The rise of the PC through commodity hardware
When IBM developed the "PC" they made it expandable by design. The design focussed on the principle of a mainboard and plug-in cards which could target specific uses. IBM also allowed people to make "clones" that followed IBM's specifications, creating a huge market. Okay that's an over-simplification, but their decisions enabled commodity hardware to drive features up and -- importantly -- cost down. Indeed it was probably the underestimation of this sub-market that eventually led to the IBM losing their grip on the small computer market. It could be argued that without the availability of commodity PC hardware and associated peripherals we would all have been at the mercy of hardware/software houses like Commodore, Atari, Sinclair and of course Apple which would lock us into an endless upgrade your-hardware-when-we-tell-you cycle (no matter how nostalgic some of those names make us feel). It could also be argued that commodity PC hardware significantly helped the free software revolution. Linus Torvalds created the Linux kernel for 80386 processors: would he have wanted to, had there not been a dearth of cheap and available hardware to build for (and on)? Even through the days of big name PC manufacturers like Dell and HP, the real strength of the desktop PC remains that you can swap bits of it out and upgrade it without replacing the entire box.

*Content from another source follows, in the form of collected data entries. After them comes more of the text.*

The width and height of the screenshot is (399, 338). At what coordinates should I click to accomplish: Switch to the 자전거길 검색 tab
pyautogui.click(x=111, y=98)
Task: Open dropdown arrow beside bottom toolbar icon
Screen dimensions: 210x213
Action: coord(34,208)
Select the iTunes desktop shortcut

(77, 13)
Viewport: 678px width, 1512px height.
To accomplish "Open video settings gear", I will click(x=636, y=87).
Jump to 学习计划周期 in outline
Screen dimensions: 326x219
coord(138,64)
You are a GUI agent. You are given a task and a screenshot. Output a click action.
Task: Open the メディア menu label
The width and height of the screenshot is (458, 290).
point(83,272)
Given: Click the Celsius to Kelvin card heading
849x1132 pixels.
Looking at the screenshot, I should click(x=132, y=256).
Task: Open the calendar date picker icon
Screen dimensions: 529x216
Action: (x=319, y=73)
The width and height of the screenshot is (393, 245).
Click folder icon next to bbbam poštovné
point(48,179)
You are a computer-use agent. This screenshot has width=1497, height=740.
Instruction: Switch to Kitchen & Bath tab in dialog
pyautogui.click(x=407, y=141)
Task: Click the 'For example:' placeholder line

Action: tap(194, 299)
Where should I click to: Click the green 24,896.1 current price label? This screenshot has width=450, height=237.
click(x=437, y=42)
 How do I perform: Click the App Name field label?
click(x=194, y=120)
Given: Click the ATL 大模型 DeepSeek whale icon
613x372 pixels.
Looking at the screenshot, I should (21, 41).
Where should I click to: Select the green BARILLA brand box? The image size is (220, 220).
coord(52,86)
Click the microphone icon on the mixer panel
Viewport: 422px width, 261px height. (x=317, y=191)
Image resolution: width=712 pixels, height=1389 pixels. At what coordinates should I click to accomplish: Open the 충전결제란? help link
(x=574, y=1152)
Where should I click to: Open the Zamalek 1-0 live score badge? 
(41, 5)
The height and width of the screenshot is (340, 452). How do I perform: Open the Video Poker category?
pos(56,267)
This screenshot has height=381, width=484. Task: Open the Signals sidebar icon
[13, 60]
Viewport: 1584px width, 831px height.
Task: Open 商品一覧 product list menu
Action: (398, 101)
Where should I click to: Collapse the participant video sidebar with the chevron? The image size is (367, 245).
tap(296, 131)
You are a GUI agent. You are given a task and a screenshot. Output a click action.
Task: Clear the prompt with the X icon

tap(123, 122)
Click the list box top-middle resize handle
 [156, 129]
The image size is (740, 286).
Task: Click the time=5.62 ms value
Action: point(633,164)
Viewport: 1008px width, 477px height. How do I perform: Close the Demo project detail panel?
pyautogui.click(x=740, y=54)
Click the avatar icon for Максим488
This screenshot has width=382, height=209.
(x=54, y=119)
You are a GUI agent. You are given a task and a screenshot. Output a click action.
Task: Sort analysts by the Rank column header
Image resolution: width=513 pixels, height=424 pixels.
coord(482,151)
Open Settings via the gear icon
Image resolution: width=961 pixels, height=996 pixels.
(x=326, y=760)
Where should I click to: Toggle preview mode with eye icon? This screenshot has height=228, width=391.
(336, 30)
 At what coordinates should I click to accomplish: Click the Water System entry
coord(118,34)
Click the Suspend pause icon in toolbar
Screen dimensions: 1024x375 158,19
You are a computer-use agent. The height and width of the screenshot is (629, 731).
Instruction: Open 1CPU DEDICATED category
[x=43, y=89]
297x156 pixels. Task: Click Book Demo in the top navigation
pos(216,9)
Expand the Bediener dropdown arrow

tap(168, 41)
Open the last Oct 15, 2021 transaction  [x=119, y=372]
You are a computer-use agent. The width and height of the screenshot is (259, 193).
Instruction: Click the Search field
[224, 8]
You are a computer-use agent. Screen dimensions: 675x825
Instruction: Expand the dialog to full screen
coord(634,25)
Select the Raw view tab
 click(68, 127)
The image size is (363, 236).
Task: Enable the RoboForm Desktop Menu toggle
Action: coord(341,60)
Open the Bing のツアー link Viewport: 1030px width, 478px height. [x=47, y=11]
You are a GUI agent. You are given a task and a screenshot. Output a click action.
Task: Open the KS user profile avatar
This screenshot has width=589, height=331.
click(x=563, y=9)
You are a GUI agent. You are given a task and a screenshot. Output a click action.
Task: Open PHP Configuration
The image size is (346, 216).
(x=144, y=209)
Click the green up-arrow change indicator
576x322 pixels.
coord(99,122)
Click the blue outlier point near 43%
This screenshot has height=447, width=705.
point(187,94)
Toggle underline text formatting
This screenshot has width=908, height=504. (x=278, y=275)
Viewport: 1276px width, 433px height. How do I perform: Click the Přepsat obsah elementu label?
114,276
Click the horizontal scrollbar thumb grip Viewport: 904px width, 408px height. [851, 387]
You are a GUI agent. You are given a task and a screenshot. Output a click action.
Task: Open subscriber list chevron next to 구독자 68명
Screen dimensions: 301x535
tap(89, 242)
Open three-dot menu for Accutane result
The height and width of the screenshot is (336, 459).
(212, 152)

The real strength of the desktop PC remains that you can swap bits of it out and upgrade it without replacing the entire box
In contrast to this we have the mobile and portable markets. Laptops appeared soon after desktop PCs although you'd have needed one heck of lap to balance an early Compaq on it. They were almost as upgrade-able and expandable as their desktop cousins. To this day laptops are reasonably expandable, but it still remains that this is largely restricted to RAM and storage unless you add an external peripheral via USB or (for some years) PCMCIA. But the fact is that if you want to buy the components and assemble your own personal computer, it will most likely be a desktop not a laptop. Some moves are being voiced for modular laptops, particularly the Bloom, a joint project by students at the USA's Stanford and Finland's Aalto universities which has aims of recycling but also make laptops more modular by design. There is a video on the project here but sadly it's flash-based.
Mobile hardware is in an even worse state. Practically every device is a black box which comes from a single manufacturer. Be that HTC, Apple, Nokia, Sony/Ericsson or Motorola (or one of the others) the device you buy is pretty much all you get and upgrading means buying a new device. This model has been transferred to the tablet market as well. True, there are some hardware available with free aims such as OpenMoko's freerunner but it hasn't had the impact that it deserves or needs and it's still a black box device.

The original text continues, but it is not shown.